On the first day we set out from La Besurta (1900m) which lies below the Renclusa Hut and headed for Pico Cordier, a snow-capped summit in the Western Maladetas. Temperatures had dropped in previous days and even at midday with the sun shining it still felt cool as we approached 3000m.
The cold meant that the snow remained very hard on North-facing slopes above 3000m and we changed to crampons as the terrain got progressively steeper on the ramps leading to Pico Cordier.
The final section below the summit is a mini-couloir that reaches 40º and with hard frozen snow you need to place your feet well in order to get up it. But no problem for Diego, who stepped up resolutely under the watchful eye of his Dad.
Coming out on the summit ridge the wind really began to let us know that we were high up in the mountains..just in case anybody had forgotten. In the few meters that remained to the top it went from cool to freezing.
At this point i abandoned Angel and Diego taking the rare opportunity to ski down the South-West Face of Cordier in good conditions. The snow was still pretty hard at first but later softened up quickly..as did the weather, the freezing wind chill of the summit instantly giving way to warm summery sensations. Rather than descend all the way to Laguna de Cregüeña i stopped about half-way and headed back up to Cordier and then down the North side in pursuit of Angel and Diego, who were waiting at about 2900m. The snow down to that point on the Northern slopes was still very hard but loosened up a bit thereafter and even threatened to be enjoyable as we descended to La Renclusa.
We had a relaxing evening at the Renclusa Hut and a good night’s sleep before setting out once more next morning. The objective for the second day was Pico Aneto, monarch of the Pyrenees. We climbed at a good pace to the Portillon and then headed across the Aneto Glacier towards the summit. This long traverse above 3000m often seems to take forever, especially when the day warms up and you are feeling the altitude, but on this day we seemed to move quite quickly. However when we arrived close to Collado de Coronas (3190m) the wind made its presence felt anew and things suddenly seemed much cooler. Diego despite having put another thousand plus meters of uphill behind him gave no indication of tiredness, so on we went. From that point the snow was also hard frozen and showing no signs of softening, so we decided to proceed up the steeper ramps below the summit with crampons and axes.
Then finally came the part that so many dread..the twenty or so meters of rocky ridge that separate the end of the snow ramp from the summit. The notorious Puente de Mahomé – “Mohammed’s Bridge” – which has to be crossed to gain the Paradise that is the summit of Aneto. Angel used the rope to belay Diego along the ridge and soon we were on top.
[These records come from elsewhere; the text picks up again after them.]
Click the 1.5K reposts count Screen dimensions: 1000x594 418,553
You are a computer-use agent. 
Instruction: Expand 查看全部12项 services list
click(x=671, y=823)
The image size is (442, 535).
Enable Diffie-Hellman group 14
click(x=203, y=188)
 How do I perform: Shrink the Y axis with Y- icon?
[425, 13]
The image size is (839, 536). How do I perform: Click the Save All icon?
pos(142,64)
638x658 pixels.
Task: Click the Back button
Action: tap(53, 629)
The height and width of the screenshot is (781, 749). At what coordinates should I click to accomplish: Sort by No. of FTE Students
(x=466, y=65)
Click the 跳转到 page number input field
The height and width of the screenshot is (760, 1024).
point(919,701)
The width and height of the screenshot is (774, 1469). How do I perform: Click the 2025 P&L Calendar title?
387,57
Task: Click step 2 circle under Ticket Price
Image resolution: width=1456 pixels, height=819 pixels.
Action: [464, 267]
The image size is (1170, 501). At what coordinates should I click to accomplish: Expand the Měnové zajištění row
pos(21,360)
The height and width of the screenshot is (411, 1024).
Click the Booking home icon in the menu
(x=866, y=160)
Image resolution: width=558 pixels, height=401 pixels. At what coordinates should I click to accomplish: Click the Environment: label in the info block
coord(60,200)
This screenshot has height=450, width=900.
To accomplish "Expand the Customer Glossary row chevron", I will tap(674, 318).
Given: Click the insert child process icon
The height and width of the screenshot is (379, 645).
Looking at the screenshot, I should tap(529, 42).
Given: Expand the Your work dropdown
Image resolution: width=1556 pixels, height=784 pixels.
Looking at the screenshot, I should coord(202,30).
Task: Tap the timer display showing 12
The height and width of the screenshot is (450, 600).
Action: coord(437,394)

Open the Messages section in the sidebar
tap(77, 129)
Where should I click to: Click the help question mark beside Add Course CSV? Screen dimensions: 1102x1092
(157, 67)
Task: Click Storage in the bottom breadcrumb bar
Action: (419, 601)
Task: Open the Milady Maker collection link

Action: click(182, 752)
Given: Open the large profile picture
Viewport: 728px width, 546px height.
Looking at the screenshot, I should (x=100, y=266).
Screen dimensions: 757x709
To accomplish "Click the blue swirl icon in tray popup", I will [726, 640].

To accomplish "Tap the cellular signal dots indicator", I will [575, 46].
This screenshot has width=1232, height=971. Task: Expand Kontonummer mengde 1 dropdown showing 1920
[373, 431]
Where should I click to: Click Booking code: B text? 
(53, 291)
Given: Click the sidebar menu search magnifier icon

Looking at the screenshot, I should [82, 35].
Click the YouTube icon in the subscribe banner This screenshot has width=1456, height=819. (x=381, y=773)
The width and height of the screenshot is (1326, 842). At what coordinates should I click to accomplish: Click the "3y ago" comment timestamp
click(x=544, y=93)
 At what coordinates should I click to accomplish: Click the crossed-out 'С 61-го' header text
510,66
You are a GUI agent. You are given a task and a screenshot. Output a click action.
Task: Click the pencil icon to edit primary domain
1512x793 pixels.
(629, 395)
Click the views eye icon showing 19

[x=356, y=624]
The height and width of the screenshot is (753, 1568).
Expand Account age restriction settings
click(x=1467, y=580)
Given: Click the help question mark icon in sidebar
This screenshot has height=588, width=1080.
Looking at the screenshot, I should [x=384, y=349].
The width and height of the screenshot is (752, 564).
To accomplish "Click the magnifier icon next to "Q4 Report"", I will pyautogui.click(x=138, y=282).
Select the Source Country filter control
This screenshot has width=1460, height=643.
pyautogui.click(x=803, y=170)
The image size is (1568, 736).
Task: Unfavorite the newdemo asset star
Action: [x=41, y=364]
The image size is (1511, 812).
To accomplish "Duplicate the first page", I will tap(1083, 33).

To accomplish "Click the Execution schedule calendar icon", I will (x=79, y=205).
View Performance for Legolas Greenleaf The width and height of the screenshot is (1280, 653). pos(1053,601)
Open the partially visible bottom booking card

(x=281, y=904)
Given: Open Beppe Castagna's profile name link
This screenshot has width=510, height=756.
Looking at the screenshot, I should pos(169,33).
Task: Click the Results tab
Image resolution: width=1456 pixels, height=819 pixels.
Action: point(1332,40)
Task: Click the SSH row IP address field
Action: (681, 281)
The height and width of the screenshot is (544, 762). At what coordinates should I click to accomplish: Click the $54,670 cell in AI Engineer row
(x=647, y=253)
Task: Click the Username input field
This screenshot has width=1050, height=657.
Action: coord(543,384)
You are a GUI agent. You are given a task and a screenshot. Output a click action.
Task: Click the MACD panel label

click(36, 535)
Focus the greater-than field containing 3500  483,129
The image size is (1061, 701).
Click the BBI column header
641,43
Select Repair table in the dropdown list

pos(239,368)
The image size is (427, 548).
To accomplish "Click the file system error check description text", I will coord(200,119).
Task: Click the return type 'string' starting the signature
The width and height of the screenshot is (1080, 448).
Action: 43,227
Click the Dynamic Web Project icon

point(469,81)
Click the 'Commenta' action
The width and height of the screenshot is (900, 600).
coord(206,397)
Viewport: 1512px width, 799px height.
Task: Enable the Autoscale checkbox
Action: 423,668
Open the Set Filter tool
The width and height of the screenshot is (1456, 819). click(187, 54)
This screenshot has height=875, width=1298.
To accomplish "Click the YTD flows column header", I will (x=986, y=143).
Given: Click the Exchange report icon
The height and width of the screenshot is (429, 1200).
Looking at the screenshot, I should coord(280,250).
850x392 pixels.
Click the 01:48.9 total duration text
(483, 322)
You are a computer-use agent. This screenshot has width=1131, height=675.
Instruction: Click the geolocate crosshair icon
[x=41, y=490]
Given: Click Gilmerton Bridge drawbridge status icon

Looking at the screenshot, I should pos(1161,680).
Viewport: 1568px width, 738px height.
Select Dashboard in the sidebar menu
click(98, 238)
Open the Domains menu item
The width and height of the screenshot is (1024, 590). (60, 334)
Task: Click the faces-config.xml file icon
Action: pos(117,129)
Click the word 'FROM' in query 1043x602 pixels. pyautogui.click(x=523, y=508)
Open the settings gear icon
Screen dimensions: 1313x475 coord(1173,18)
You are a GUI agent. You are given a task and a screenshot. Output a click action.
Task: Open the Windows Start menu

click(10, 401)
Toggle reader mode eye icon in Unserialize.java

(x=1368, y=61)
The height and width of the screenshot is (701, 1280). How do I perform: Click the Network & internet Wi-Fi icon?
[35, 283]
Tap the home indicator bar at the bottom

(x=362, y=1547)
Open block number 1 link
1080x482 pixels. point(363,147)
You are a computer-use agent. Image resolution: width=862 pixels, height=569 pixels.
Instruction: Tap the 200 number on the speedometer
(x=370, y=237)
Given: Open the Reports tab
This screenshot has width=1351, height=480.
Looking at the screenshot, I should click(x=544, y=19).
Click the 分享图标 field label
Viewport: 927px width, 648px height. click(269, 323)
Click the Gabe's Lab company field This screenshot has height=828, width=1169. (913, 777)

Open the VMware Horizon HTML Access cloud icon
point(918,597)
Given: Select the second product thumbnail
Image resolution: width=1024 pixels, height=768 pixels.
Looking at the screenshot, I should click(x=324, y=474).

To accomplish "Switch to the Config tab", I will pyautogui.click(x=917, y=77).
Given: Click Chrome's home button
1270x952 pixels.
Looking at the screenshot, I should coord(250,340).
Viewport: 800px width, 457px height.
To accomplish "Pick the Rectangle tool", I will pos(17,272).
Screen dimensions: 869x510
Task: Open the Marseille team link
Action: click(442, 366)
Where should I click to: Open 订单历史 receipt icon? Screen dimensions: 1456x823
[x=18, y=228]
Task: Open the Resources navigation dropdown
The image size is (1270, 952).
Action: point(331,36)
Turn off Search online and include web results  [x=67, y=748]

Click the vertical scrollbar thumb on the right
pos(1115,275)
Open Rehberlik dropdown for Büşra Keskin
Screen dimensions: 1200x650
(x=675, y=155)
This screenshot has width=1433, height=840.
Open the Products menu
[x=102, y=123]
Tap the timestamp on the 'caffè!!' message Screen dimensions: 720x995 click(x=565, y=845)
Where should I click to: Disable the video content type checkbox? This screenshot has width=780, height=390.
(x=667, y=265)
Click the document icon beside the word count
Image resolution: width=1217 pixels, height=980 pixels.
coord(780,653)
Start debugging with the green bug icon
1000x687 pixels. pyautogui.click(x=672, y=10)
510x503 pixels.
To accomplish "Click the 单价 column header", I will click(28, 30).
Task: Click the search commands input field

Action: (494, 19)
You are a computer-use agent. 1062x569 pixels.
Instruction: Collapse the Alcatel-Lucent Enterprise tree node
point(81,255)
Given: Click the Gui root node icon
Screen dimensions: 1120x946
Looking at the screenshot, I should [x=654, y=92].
A few quick photos at the top..and then carefully back along the ridge, where a vertical kilometer and a half of down awaited.
Having safely made it to the other side once more it was time for me to decide if i wanted to ski the upper ramps in their still white asphalt state. I opted to descend a little further in crampons before switching to skis..and tasting the strange pleasures of sliding on the hard stuff with wide boards. Thankfully the snow began to loosen up below Collado de Coronas and we could all enjoy the descent from there on..
There was even some really loose snow further down where it was possible to let the horses run a bit..cool! And we were soon down to the plateau above Barrancs looking back up at the Aneto glacier.
From there we skied out the valley bottom known as Barrancs to reach Aigualluts (2025m) where the snow ran out and the descent came to a finish. Diego even admitted to being tired!
And there was more.. but that’ll have to wait for another day!